Fever at Presentation
The rate of EFS was significantly lower in patients who had a fever at presentation (26.8% v 60.2%; P < .0001). Similarly, the time to relapse (15.7 v 28.8 months; P = .0009) and the survival time for patients who died (26.4 v 37.8 months; P = .003) were both significantly shorter in patients who had a fever at the time of diagnosis.

Anemia
The presence of anemia at the time of diagnosis was significantly correlated with EFS (37.9% v 58.2%; P < .0025). For relapsed patients, however, the presence of anemia did not significantly influence the time to relapse (20.4 v 26.7 months; P = not statistically significant) or the survival time for patients who died of their cancer (33 v 35.1 months; P = not statistically significant).

Serum LDH Level
Initial pretreatment serum LDH levels were strongly predictive of outcome. The cumulative probabilty of EFS was 62.2% for patients with a normal serums LDH value and only 41.7% for patients with a high level of the enzyme (P < .0001). Relapsed patients’ serum LDH levels significantly correlated with their time of relapse (18 v 31.9 months; P = .0001) as well as with survival time for patients who died of their cancer (28.2 v 40.5 months; P = .0004).

Location of the Tumor
The site of primary tumor correlated with EFS (P < .04). The most favorable EFS rates were determined to be those relating to tumors in the extremities (EFS, 60.6%), whereas the worst results were those in cases of pelvic/sacral tumors (EFS, 43.2%). The heterogeneous group of patients with tumors located neither in the extremities nor in the pelvis showed an EFS that was close to the rate for patients with pelvic lesions (EFS, 47.6%). Time to relapse and time to death were both longer in the "other site" group (30.6 and 45.1 months, respectively) than in the group of patients with tumors located in the extremities (25.2 and 32.8 months, respectively) or in the pelvis (23 and 31.6 months, respectively).

Volume
Patients whose tumor volume was more than 100 mL had the same probability of EFS as did those with smaller tumors, but patients with larger tumors relapsed significantly earlier (17.6 v 25.6 months; P = .03). In addition, the survival time in patients who died was significantly shorter in those patients who had larger tumors (27.4 v 35.3 months; P = .03). Different cutoff points were investigated, but only at a cutoff of 700 mL was a significant difference in prognosis found (53.5% v 26%; P < .002). Because of the small number of patients in the group of patients with tumor volumes greater than 700 mL (18 patients), the variable volume at this cutoff was not analyzed in the multivariate analysis.

Local Treatment
Patients treated with local radiation therapy alone had a significantly lower rate of EFS than did patients treated with surgery or surgery followed by radiation therapy (47.5% v 64.7% and 55.7%, respectively; P < .009). In the three groups, there were no differences regarding the time to relapse and the survival time for patients who relapsed and for those who died of their cancer.
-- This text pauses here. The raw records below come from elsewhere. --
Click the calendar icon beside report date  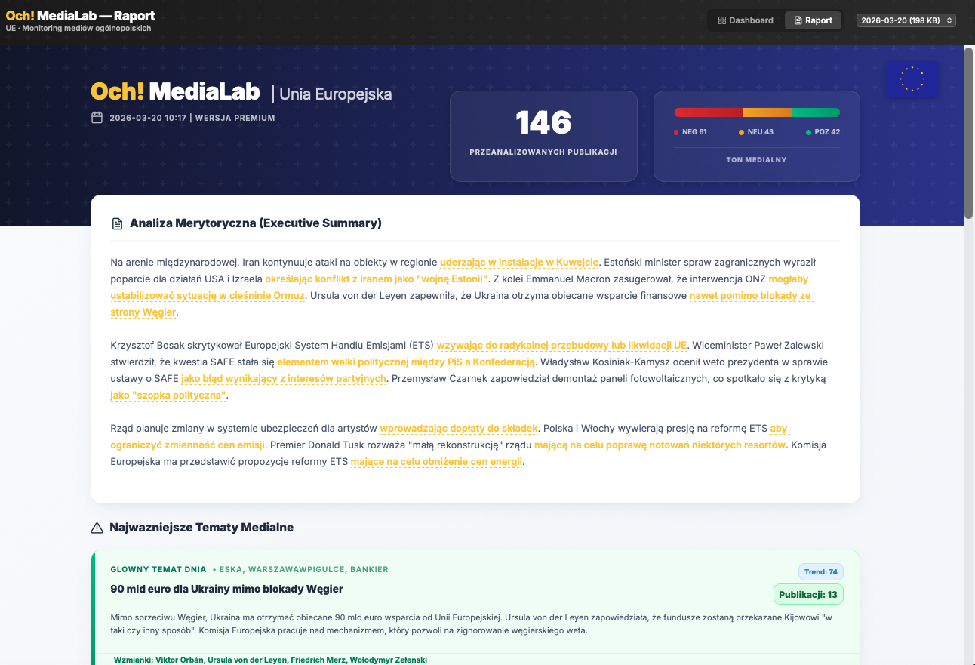97,118
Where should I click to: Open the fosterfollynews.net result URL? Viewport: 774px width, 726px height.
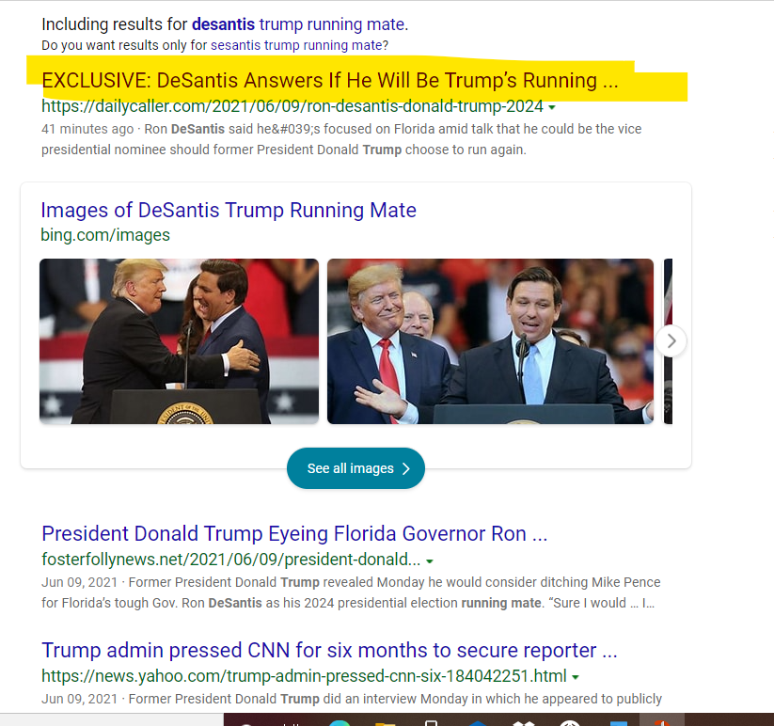[x=231, y=560]
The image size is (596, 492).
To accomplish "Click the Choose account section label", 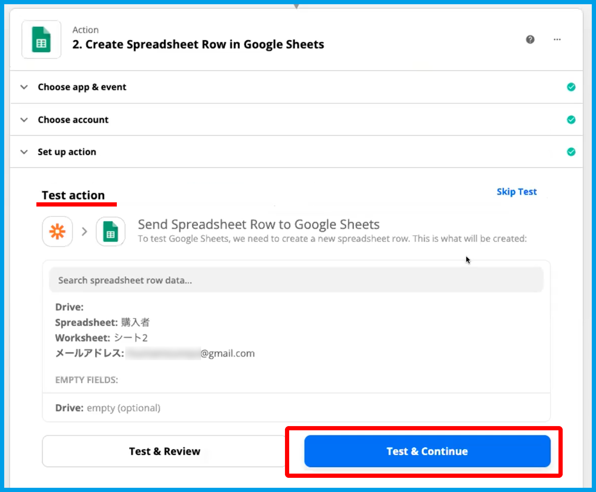I will [x=73, y=120].
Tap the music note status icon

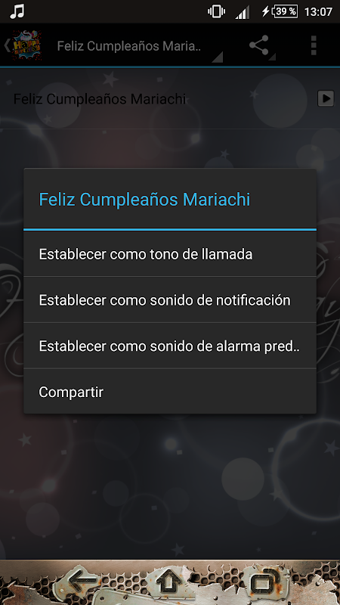[17, 11]
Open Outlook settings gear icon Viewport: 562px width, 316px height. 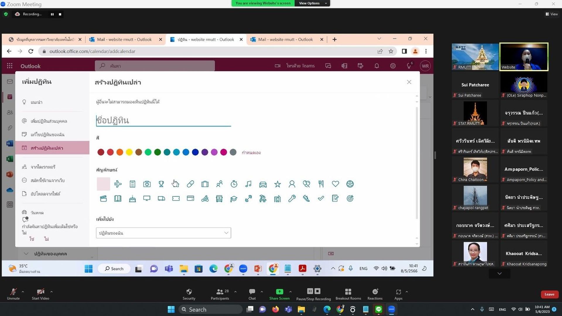393,66
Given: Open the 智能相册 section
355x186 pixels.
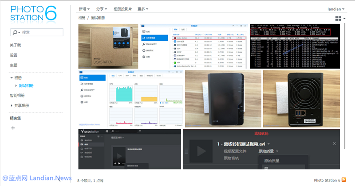Looking at the screenshot, I should point(17,95).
Among patients who underwent surgery, no differences were seen between those who underwent resection and those who underwent amputation (EFS, 59% v 60%). In addition, the quality of surgical margins did not influence EFS in our series (EFS by surgical margin: wide, 62%; marginal, 50%; intralesional, 54%).

Chemotherapy Protocol
Regarding chemotherapy protocol, the best results were achieved in patients treated with the last protocol (REN-3) than in patients treated with the first three protocols (EFS: 78.8% for REN-3 v 55.8%, 43.9%, and 59.7% for REA2, REN-1 and REN-2, respectively; P < .0001). No significant differences were found when comparisons were made among patients treated according to the first three protocols. Because of the different times that the protocols were initiated, it was not possible to compare the relapse times and the survival times of all patients.

Histologic Response
Of the 223 patients treated by surgery (alone or followed by radiation therapy), 193 received preoperative chemotherapy. In 174 of these patients, it was possible to assess the histologic response to chemotherapy (these data were not available for the other 19 patients). A strict correlation between the histologic response and EFS was found. In fact, the EFS for good responders was 77.2%, versus only 28% for poor responders (P < .001). Moreover, in patients who relapsed and died of their cancer, the survival time was significantly longer in good responders than in poor responders (51 v 32.6 months; P = .03).

Multivariate Analyses
Through the use of univariate analyses, nine covariates seemed to be predictive of EFS: sex, age, fever, anemia, serum LDH level at presentation, site of tumor, histologic response to chemotherapy, type of local treatment, and regimen of chemotherapy applied. Using the Cox proportional hazards model, multivariate analyses were performed to determine the variables that were predictive of EFS.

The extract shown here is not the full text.